New approach to compare treatments in adaptive seamless designs while maintaining Type I error and ensuring adequate power

Date
2015
DOI
Authors
Liu, Xuan
Version
OA Version
Citation
Abstract
In superiority "exploratory" Phase II clinical trials, we often compare the efficacy of several doses of an experimental product versus a control group (often a placebo). We then use the results from the Phase II to design the subsequent confirmatory superiority Phase III trial, and we use statistical methods in the Phase III trial to demonstrate that the "best" (most efficacious) dose selected from the Phase II study is superior to the control. The two phases are usually separate and independent: the Phase III trial does not incorporate patient data from Phase II except, again, in designing the Phase III trial. If we can combine data from the two phases into one design and use data from both phases to assess efficacy of the most efficacious dose of the experimental treatment versus control, we can potentially shorten the overall time of clinical development by reducing the overall sample size across Phase II and Phase III combined.
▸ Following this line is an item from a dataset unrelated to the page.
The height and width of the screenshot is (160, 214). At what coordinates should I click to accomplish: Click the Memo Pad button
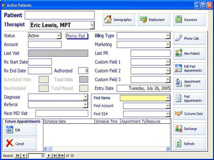pyautogui.click(x=77, y=36)
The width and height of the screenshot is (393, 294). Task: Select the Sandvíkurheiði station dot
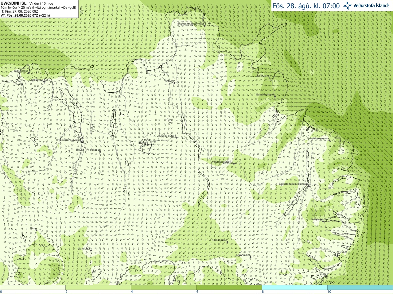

This kind of design is the so-called Adaptive Seamless Designs (ASD). In this dissertation, we first review two commonly used combination approaches for the adaptive seamless designs. These approaches combine the stagewise p-values and apply the closed testing procedure to control the familywise error rate at the nominal level. Due to their complexity in both understanding and implementation, we propose an approach that uses a standard statistical test to compare treatments on the endpoint at the final analysis; we derive the distribution of the final test statistic and the critical value required to maintain Type I error rate at the nominal level Our simulation studies show our approach is comparable to the combination approaches in terms of Type I error rate and power. An extension to Denne's sample size re-estimation method is applied in order to estimate the final Phase III sample size required to maintain desired power, conditioned on Phase II results, when using our proposed adaptive seamless design statistical test. Simulation results demonstrate that the type I error rate and power are maintained at the desired level.